Outside looking in, I can see rare cases where it should. "Hey guys, we have a report of an HVT/ MVT (or whatever) in village X." At that point the commander elects to launch a raid or not based on the validity of Intel's reporting. Otherwise, I see it as a necessary supporting arm for our maneuver elements. Ultimately in my Utopian world, the commander has the say, not his -2 or -3 shops.
 
Although it's obvious, I'd add "...to (or "for") commanders." at the end of your statement. But, that being said, I think you've captured it.

Well done, Iron Major! }:-)

Are we helping you write a paper........?

LOL... are you saying intelligence drives operations? that always seems to cause animosity between the 2 and 3 shops

It's true, no matter what the 3 thinks. }:-):)
 
Early Warning is not necessarily the same as Prevent Surprise.

Early warning enables direct action, attack, or other actions and/or provides a trigger for decision at the time and place of our choosing. Preventing surprise inhibits an adversary from having that advantage.

Concur with "support to operational decisionmaking" vice "driving".

Consider:""The purpose of intelligence is to support decisionmaking with an accurate assessment of the operational environment derived from timely, contextualized, accurate, and predictive information.
:2c:
 
Wow, excellent responses, thanks everyone.

Sadly, I am not writing a paper on this topic, this was genuine intellectual curiosity. Although it would probably make an interesting one... :)

I omitted "commander" from the definition because I'm trying to make it applicable in both military and civilian contexts, although I agree that in a strictly military definition "commander" should be in there.

I chose "drive" operations deliberately. I believe operations (including commanders) "direct" intelligence, and intelligence "drives" maneuver. I think the choice of words that invoke "support" do not capture the synergy between ops and intel that is necessary for optimum success. Yes I recognize intel is a "combat support" function. The commander and ops personnel direct intel ("I want to achieve this effect on the battlefield," "I want to know this about the enemy"), and intel drives operations by answering those questions and providing other information essential to mission success.
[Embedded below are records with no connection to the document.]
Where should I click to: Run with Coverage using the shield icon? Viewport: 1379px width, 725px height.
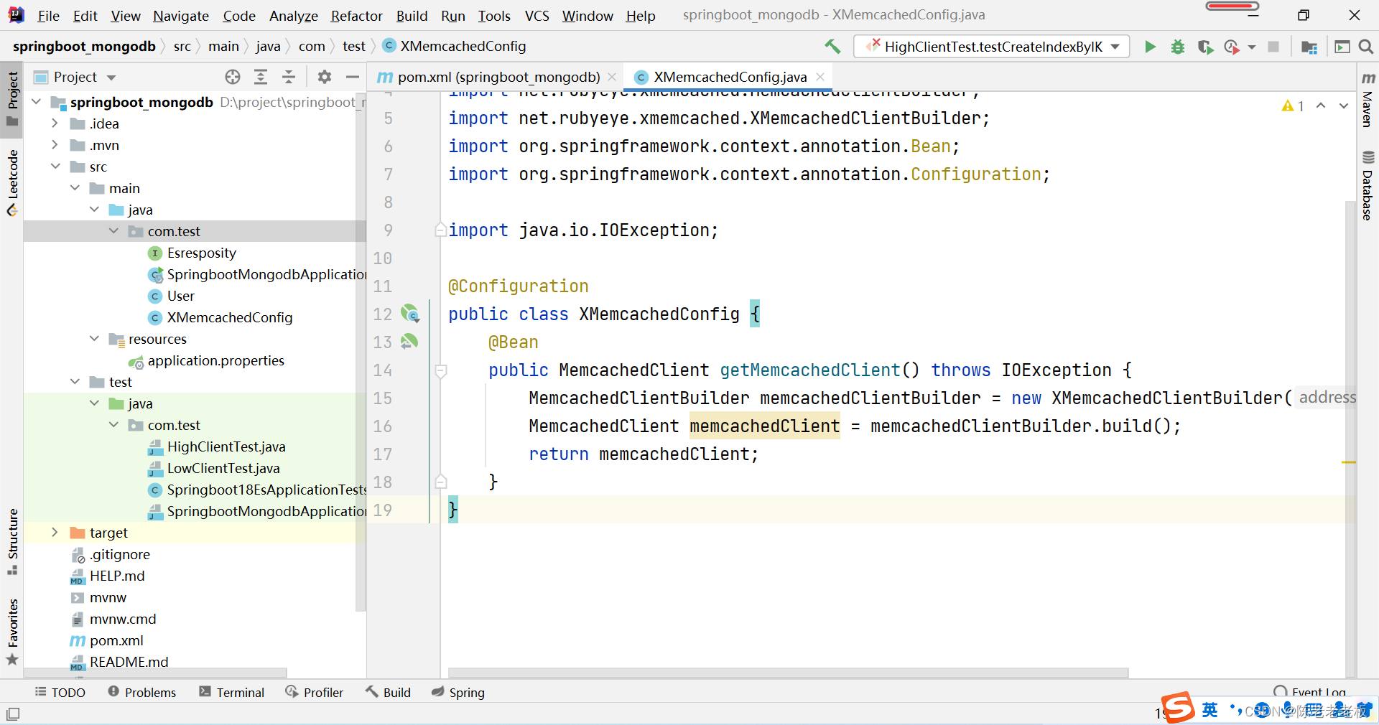click(1205, 47)
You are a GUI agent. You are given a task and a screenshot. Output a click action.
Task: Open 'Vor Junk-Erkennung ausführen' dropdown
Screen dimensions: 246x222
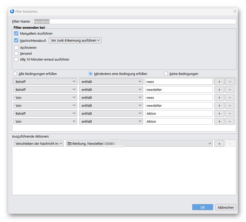pyautogui.click(x=75, y=40)
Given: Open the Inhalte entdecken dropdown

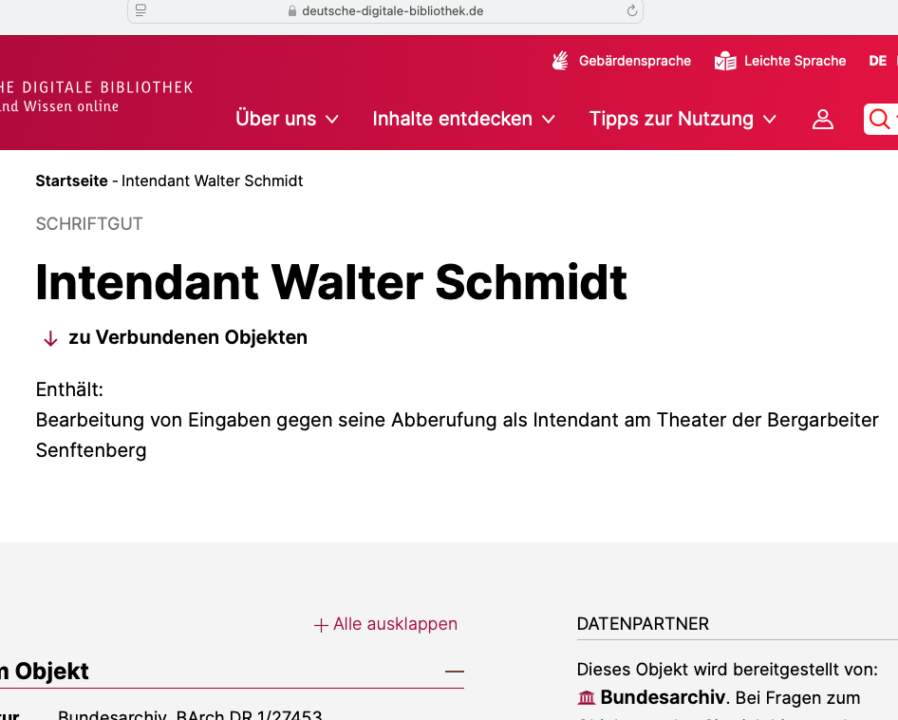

The above said, I really like SIGO's definition above, even with the "support" verbiage.

edit:

thought about it during class today. I think "enable" might be a better choice of words than "drive" or "assist," based on the the way intel is employed. I also decided to phrase it in a task/purpose manner. Reworded version:

The purpose of intelligence is to acquire, process, and disseminate timely, accurate, predictive and contextualized assessments of the operational environment in order to provide early warning, prevent surprise, and enable operational decisonmaking.
 
I agree that intel should drive operations but often times this is not the case. Operations will continue with or without intelligence. How many times have members of this board been told to go patrol without any objective or conduct an attack without a good idea of what lies on the other side?
 
"Enable" is less appropriate for the same reason "drive" is: it implies too much priority where that is not necessarily the case. Intel, while hugely important, is only one aspect of decisioning. I would suggest that the JAG does as much to "drive" decisioning (or even "enable") via ROE interpretation as intel does.

Further, while "support" can imply both "enabling" and "driving", the reverse is not necessarily true. This is especially so if the scope of the definition of intel is expanded beyond a purely military context.